- _TASK ITEM_: According to the text below on restocking reports in Supabase, how many readily available options does Supabase's own wrappers framework offer?

- _SOURCE TEXT_:

────────────────────────────────────────

             http_get('https://generative_ai_api.com/reports/please',
                       jsonb_build_object('access_token', 'eyJ0eXAiOiJKV',
                                          'throwaway', g1))as response;
    $f$ language sql;
    

    The trigger that fires in response to inserts of new, incoming orders, and when you need a refill, runs the restocking procedure:

    create function trgf_restock_reports()returns trigger as $f$
    begin 
        call fetch_some_more_reports(new.region);
        return null;
    end $f$ language plpgsql;
    
    create trigger t_report_stock_monitor after insert on orders
    for each row when (is_restock_required(new.user,new.region))
    execute function trgf_restock_reports();
    

    Depending on how your API wants you to authenticate, you'd change sending the access_token in payload to passing a key in a header, URL parameter, etc. See examples on the extension's GitHub.

    I'm stuffing g1 value from generate_series() in the http_get() call to prevent the db from evaluating it only once and re-using for each of the reports you want to generate in a batch during refill. The dependency communicates that you want to fetch a new report, that many times.

    Your API might offer a method of requesting multiple in one request, in which case you'd skip generate_series(), pass restock_batch_size directly into the request, then split the response with jsonb_array_elements_text() into separate rows.


    1. Supabase also supports pg_cron extension you can use to set up recurring jobs, also right in the db. A trigger soudns better because it'll fire anytime someone orders a report and immediately fetch reports from the API to re-stock. A recurring, time-based pg_cron job would run the risk that sometimes you'd run out and have to wait some time before it checks in to re-stock according to the schedule.

    2. If it was your own, plain PostgreSQL, you could use a Steampipe plugin for the API you're getting the reports from, which hide away all the details of API-calling logic, expose it as a table, and translate your simple selects from it into API calls, then translates the responses into rows as if they came from a table.

      There are existing, off-the-shelf Steampipe plugins for generative AI (CohereAI, OpenAI) you can use:

      select completion
      from openai_completion
      where prompt = 'Write a tagline for an ice cream shop.';
      
      completion
      1. Cool down with a scoop of our delicious ice cream!
      2. Indulge your cravings with creamy goodness!
      3. Sweeten your day with a scoop of our tasty treats!

      If you're using some other service, you'd have to build your own Steampipe wrapper for it.

      In Supabase you can't add full-sized Steampipe, but you can have Steampipe running elsewhere and link its API-caller-disguised-as-a-table through postgres_fdw as a foreign table. This would give you a completely declarative, pure SQL, in-db solution, possibly offloading API handling to Steampipe, with the caveat of requiring two db's: pg_cron schedule or trigger-based logic on Supabase dictates when to run a refill, which it does by just running a select from the other, linked db, where Steampipe translates that to an API call.

    3. Supabase also has its own wrappers framework which offers a similar approach to Steampipe. It has only 12 readily available options and none for generative AI (compared to Steampipe's 140, with 2 of those), but it's native, so it might be a better choice if you were to try and build your own API-wrapping-extension. It would appear that there might be a way you could build a "Steampipe postgres fdw" and add that to Supabase but it seems Supabase only welcomes plain SQL or PL/pgSQL extensions from outside their pre-configured list, and the Steampipe-generated FDW is a bit more complex than that.

    4. It could be a good idea to collect stats who and how often needs a refill and increase the parameter dictating how far ahead of their demand you want to stay. Depending on how the API works, what traffic you're taking and your storage/db config, you might want to let the trigger categorise users into green, yellow and red groups, and not refill anyone's reports when they only drop from green to yellow, but as soon as at least one runs red, run a single bulk refill for everyone in either yellow or red. One large request and one large insert every now and then, replacing a continuous stream of tiny ones.

────────────────────────────────────────

- _RECORD SET_:
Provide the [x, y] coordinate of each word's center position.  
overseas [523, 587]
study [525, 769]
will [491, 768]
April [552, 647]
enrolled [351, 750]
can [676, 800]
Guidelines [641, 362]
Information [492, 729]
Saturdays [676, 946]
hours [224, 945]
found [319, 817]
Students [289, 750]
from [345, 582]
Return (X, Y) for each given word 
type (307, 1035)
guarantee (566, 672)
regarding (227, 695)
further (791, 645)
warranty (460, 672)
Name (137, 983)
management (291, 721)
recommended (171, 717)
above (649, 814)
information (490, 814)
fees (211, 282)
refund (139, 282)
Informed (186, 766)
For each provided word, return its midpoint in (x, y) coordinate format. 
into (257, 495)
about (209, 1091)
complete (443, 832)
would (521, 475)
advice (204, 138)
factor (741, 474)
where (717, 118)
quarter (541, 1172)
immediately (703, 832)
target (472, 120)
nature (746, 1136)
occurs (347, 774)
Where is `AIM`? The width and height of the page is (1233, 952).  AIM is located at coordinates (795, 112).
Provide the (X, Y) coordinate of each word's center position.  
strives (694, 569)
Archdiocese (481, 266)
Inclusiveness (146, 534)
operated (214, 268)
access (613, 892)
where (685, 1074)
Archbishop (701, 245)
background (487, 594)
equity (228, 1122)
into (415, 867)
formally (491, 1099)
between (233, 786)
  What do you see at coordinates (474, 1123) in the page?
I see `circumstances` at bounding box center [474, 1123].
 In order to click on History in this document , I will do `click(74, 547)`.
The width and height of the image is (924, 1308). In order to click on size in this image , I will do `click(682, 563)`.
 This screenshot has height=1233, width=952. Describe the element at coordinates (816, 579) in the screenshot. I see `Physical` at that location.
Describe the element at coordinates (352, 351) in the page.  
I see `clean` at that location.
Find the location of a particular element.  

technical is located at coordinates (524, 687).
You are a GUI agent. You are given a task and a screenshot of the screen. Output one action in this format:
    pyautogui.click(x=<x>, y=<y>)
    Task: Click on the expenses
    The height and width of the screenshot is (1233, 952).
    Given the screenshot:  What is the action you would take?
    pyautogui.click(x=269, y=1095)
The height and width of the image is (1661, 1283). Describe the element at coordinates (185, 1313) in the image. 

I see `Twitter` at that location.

────────────────────────────────────────

- _RESULT OF THE TASK_: It offers 12 readily available options, none of them for generative AI.